Extract all lines from the data beneath that include the word "field".

### Material provided
------
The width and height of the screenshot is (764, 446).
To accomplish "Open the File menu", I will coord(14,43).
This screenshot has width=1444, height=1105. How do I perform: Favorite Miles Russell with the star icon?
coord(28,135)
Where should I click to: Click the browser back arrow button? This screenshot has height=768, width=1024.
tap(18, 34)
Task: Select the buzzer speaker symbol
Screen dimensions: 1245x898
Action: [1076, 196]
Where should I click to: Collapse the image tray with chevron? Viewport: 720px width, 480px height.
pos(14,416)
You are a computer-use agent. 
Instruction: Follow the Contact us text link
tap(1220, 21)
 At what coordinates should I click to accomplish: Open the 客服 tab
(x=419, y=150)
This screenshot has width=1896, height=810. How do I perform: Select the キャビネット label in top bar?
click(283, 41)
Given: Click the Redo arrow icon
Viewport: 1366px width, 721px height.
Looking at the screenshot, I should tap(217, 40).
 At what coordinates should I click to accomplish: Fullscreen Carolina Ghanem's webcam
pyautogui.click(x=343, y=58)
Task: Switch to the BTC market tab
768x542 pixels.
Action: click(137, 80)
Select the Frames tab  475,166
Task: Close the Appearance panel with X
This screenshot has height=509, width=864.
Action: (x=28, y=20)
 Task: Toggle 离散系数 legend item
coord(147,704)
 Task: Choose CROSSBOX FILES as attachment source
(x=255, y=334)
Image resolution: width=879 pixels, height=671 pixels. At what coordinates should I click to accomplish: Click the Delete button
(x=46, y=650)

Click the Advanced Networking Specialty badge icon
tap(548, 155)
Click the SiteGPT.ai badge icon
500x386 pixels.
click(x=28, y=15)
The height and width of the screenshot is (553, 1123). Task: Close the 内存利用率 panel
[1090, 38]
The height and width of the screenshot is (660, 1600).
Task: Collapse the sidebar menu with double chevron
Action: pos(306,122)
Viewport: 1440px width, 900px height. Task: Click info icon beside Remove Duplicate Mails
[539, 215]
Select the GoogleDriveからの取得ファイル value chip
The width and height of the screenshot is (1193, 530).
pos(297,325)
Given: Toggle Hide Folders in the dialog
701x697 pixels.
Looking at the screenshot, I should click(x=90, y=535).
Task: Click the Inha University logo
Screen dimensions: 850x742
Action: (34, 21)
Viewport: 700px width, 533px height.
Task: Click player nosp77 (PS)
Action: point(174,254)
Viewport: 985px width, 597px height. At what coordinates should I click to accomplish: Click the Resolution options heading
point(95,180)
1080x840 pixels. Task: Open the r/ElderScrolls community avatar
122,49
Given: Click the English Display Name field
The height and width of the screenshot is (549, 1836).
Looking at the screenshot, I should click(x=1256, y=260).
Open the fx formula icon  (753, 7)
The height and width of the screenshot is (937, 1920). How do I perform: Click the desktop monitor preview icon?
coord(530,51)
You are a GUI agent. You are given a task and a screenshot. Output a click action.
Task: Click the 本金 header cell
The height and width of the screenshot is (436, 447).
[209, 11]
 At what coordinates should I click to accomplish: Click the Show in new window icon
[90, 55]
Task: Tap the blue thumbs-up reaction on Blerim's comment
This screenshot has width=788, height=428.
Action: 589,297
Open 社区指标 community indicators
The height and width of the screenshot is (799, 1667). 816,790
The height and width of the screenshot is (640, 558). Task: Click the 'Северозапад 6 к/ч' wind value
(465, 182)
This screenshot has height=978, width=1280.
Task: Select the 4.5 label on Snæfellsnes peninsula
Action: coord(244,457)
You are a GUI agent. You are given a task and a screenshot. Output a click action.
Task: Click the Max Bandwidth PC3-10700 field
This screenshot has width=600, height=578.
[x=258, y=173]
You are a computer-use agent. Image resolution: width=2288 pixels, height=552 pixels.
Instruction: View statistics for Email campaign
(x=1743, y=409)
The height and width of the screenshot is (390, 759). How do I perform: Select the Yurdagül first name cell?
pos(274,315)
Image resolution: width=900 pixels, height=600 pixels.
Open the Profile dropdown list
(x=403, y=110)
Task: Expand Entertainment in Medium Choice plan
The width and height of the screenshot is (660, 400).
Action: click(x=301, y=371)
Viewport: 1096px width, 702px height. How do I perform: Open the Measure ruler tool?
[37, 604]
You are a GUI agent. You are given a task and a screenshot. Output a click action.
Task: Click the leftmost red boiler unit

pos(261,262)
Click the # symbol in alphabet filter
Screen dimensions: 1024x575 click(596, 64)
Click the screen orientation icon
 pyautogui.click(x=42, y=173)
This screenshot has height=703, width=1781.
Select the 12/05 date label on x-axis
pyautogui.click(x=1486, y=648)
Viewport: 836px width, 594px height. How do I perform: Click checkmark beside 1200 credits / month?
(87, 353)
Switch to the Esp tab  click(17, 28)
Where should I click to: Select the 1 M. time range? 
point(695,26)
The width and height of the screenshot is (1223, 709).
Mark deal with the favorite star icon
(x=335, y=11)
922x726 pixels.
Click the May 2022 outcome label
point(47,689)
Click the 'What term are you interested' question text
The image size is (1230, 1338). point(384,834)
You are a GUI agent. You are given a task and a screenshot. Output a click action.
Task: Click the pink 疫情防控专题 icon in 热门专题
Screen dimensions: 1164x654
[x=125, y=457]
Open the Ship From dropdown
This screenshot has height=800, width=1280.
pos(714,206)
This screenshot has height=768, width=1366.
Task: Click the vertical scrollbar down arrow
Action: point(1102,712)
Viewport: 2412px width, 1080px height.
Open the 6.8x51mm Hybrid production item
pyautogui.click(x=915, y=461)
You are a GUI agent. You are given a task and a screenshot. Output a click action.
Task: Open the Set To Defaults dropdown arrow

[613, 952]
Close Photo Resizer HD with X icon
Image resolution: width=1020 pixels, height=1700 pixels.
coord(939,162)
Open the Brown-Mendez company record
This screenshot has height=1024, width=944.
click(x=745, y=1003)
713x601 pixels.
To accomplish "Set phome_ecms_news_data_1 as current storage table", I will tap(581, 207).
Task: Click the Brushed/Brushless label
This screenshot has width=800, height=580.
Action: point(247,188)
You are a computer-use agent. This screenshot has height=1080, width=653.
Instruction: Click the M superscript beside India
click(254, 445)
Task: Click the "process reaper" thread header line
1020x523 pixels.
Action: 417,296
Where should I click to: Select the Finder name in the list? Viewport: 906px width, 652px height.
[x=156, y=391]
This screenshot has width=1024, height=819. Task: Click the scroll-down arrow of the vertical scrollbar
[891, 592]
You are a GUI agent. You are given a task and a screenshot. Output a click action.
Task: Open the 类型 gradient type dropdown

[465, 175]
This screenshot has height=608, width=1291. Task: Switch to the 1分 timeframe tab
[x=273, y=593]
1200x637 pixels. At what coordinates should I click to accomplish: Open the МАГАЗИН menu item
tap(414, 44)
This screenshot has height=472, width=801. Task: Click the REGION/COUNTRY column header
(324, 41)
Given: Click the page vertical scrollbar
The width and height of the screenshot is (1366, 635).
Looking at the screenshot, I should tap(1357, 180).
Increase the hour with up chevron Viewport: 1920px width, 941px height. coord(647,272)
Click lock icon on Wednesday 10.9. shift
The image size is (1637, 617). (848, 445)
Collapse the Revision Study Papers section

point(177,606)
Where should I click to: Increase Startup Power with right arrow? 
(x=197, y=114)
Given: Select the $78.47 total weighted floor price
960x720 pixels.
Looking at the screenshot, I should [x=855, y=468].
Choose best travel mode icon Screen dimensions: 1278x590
------
### Result below
Given: Click the English Display Name field
Task: Click the Max Bandwidth PC3-10700 field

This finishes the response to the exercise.